The intervention is likely to be acceptable to both women and healthcare providers. TXA is administered in adequately equipped health facilities (providing emergency obstetric care) by a skilled healthcare provider via a standard IV infusion over a short period of time. There is no evidence of adverse maternal or neonatal effects. The balance between benefits and harms suggests that TXA will be acceptable to key stakeholders (women, providers and policy makers) across settings. An incremental cost with substantial benefits in terms of saving lives would be generally acceptable.
Feasibility
Is TXA feasible to implement in addition to standard care for PPH treatment?
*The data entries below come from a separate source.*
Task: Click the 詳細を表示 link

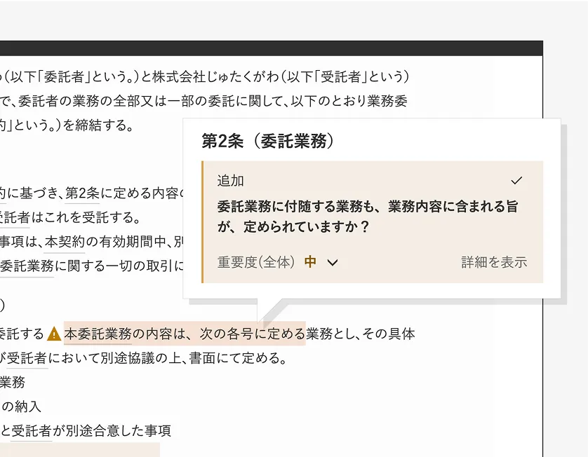Action: point(494,262)
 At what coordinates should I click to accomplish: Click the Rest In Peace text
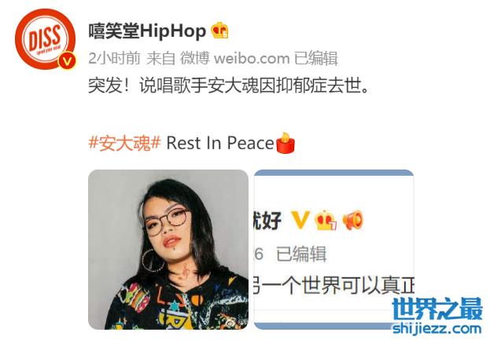(x=220, y=143)
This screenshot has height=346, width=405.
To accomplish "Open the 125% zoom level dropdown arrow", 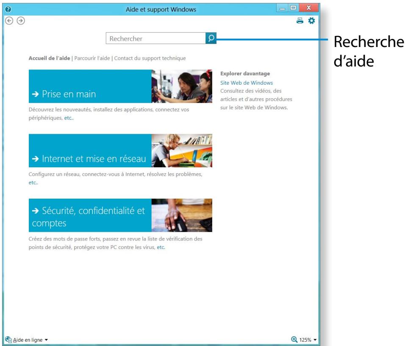I will 315,340.
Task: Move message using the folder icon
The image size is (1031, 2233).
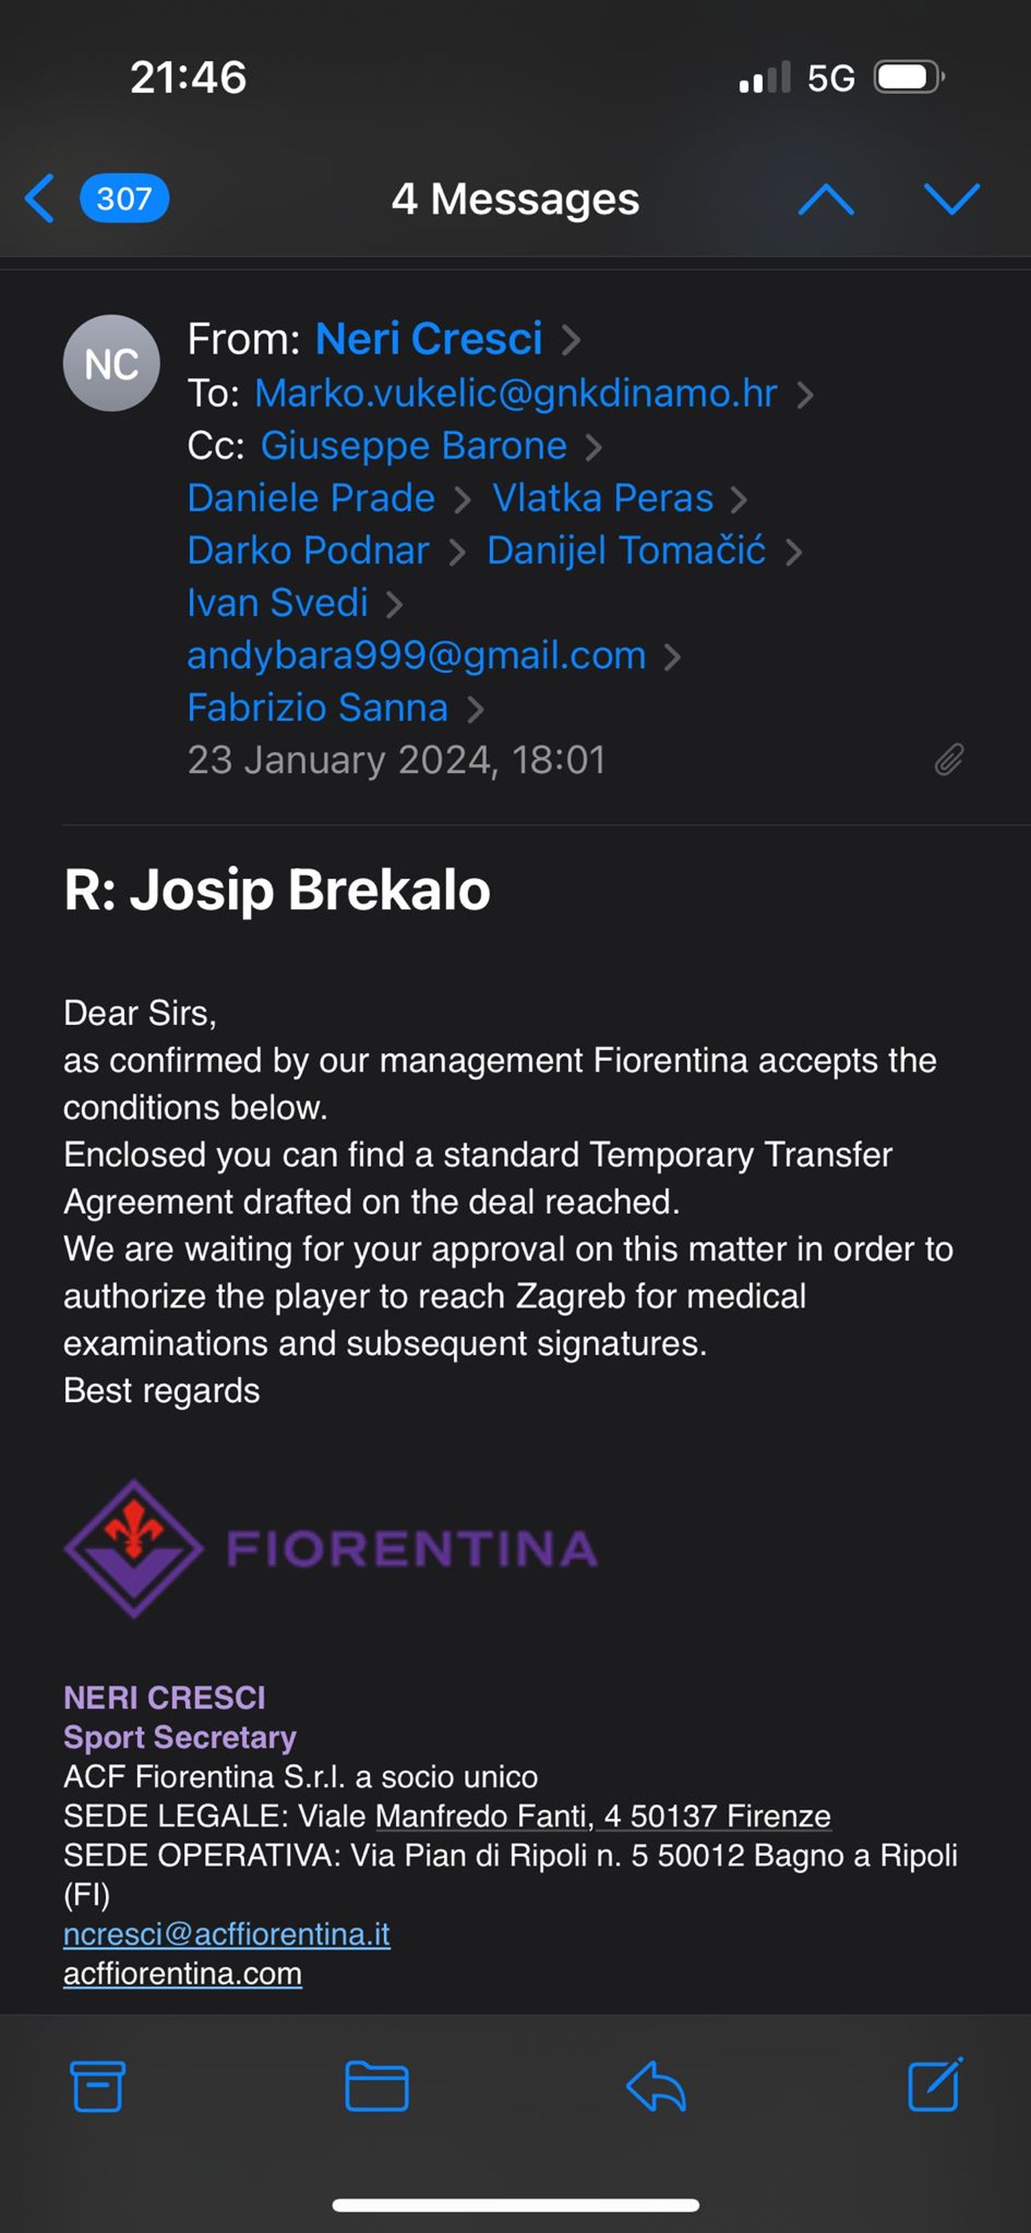Action: 377,2086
The use of IV TXA for treatment of PPH in healthcare facilities was regarded by the GDG as feasible. Standard IV infusion equipment is required, as well as healthcare providers with sufficient training to safely administer IV bolus infusions (similar to oxytocin infusion). Many hospitals already have access to TXA due to its common use for trauma and surgery. Available preparations are compatible with recommended dosing regimens for PPH treatment. In many healthcare facilities (including in LMICs) no (or minimal) additional resources, infrastructure or training is required to commence using TXA for this indication. Administration of TXA should be relatively easy to integrate into standard PPH treatment packages. It is listed on the WHO Model List of Essential Medicines under medicines affecting coagulation.
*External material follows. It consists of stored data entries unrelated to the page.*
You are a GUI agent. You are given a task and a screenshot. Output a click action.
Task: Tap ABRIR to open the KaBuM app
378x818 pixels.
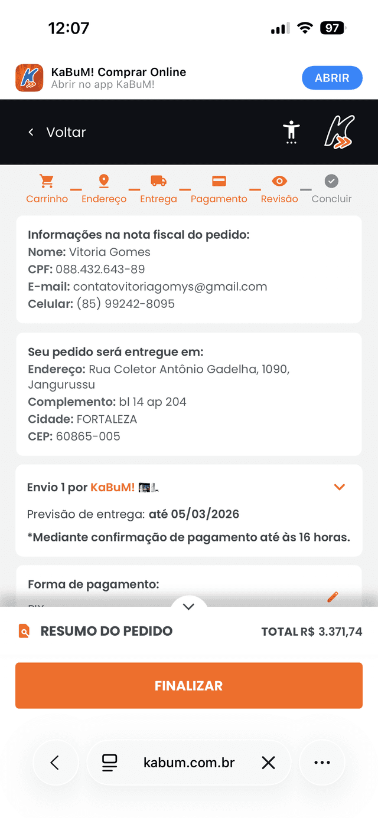click(332, 77)
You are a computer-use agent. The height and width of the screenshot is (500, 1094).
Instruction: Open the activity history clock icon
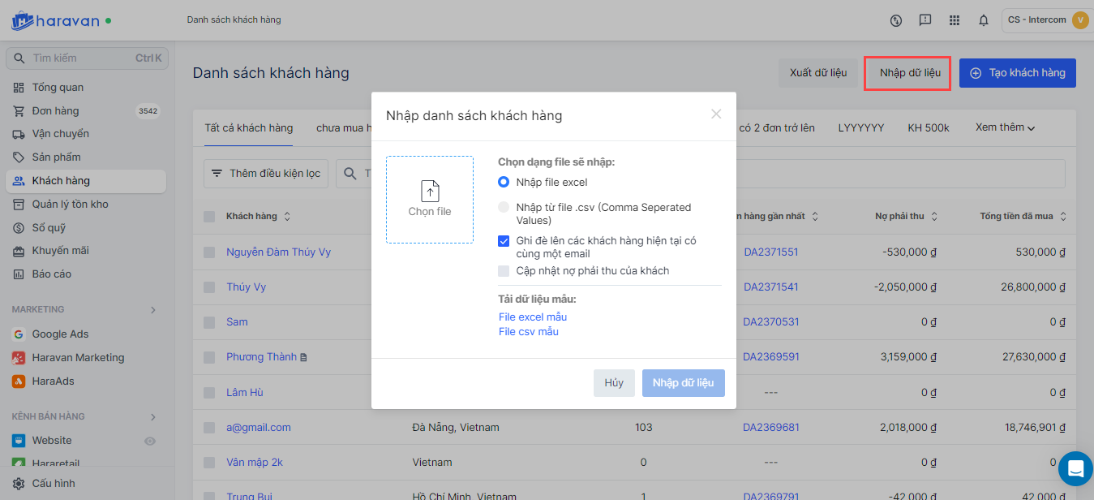click(896, 20)
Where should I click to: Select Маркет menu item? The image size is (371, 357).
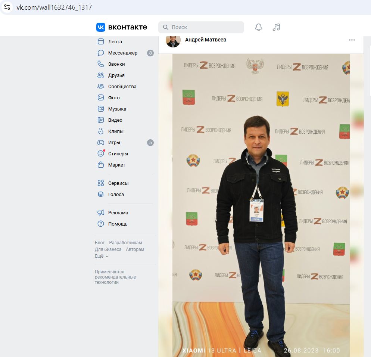(116, 165)
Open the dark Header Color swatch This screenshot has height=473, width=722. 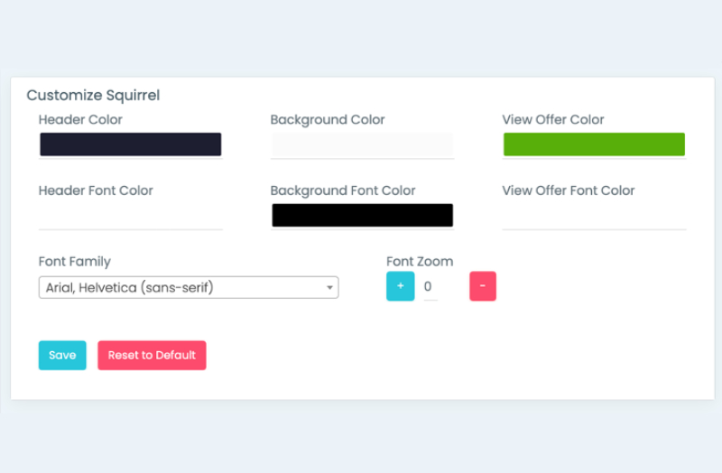[x=131, y=144]
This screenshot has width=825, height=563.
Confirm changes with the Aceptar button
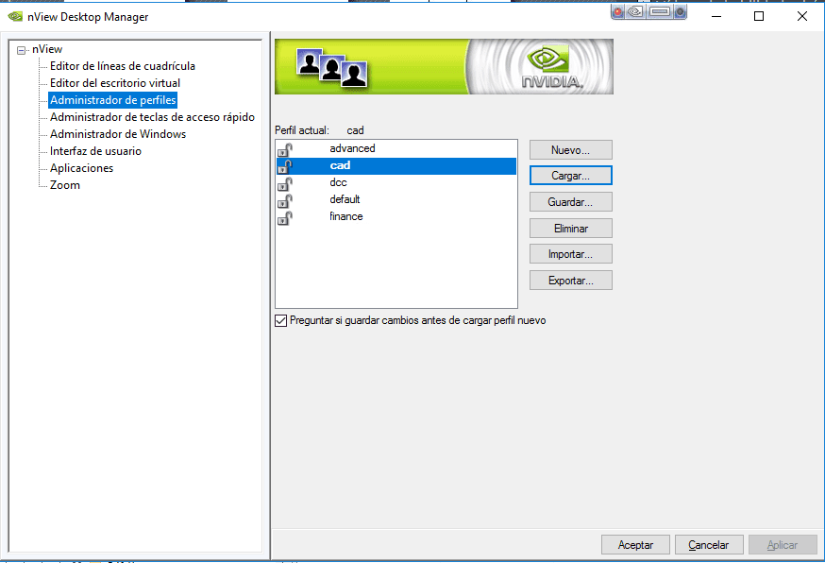tap(635, 544)
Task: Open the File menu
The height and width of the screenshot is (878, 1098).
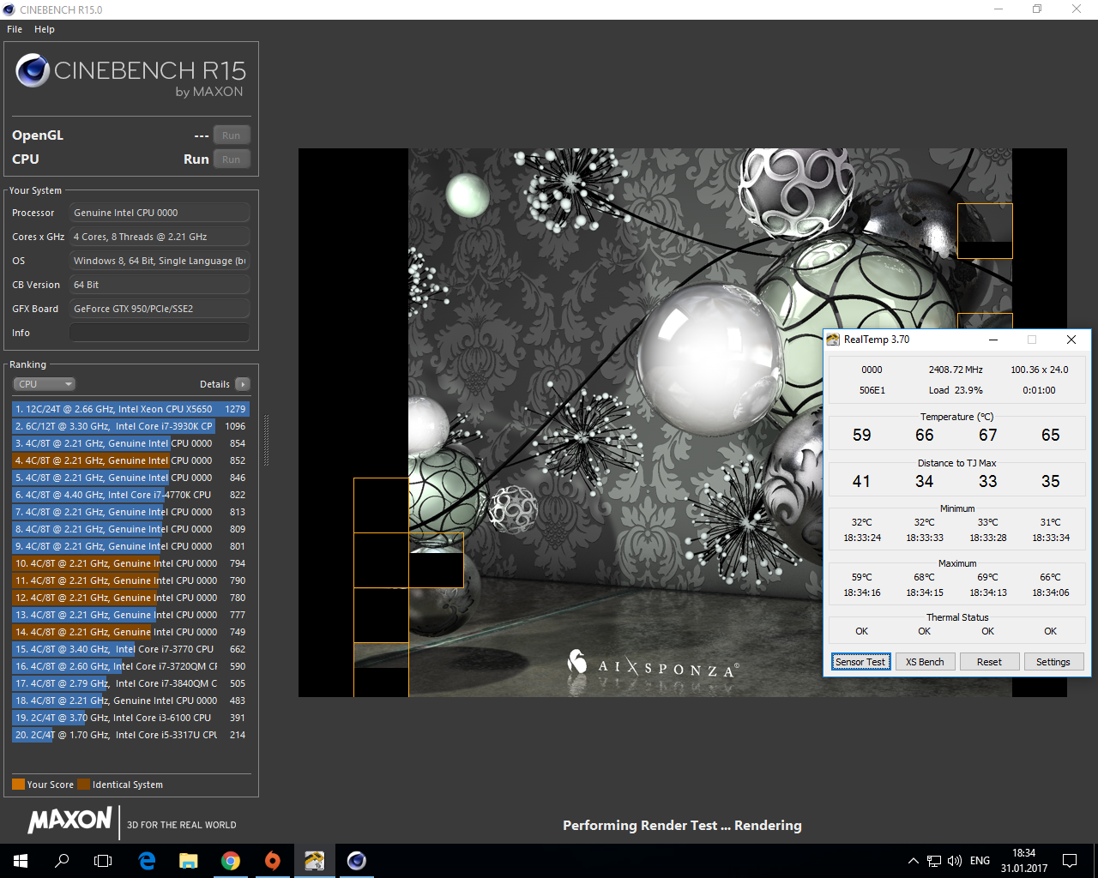Action: tap(15, 29)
The successful implementation of the WOMAN trial in 193 hospitals in 21 countries, which recruited over 20 000 women, in itself can be considered a potential demonstration of the feasibility of implementing this intervention.9 The pragmatic nature of the trial, coupled with the variations in the capacities of participating institutions (from low to very high) also supports feasibility across low-, middle- and high-income settings. These hospitals are likely to implement a recommendation of TXA easily.
However, given that evidence currently supports IV TXA for treatment, the intervention may not be feasible in settings where IV administrations are restricted to doctors working in high-level or referral facilities.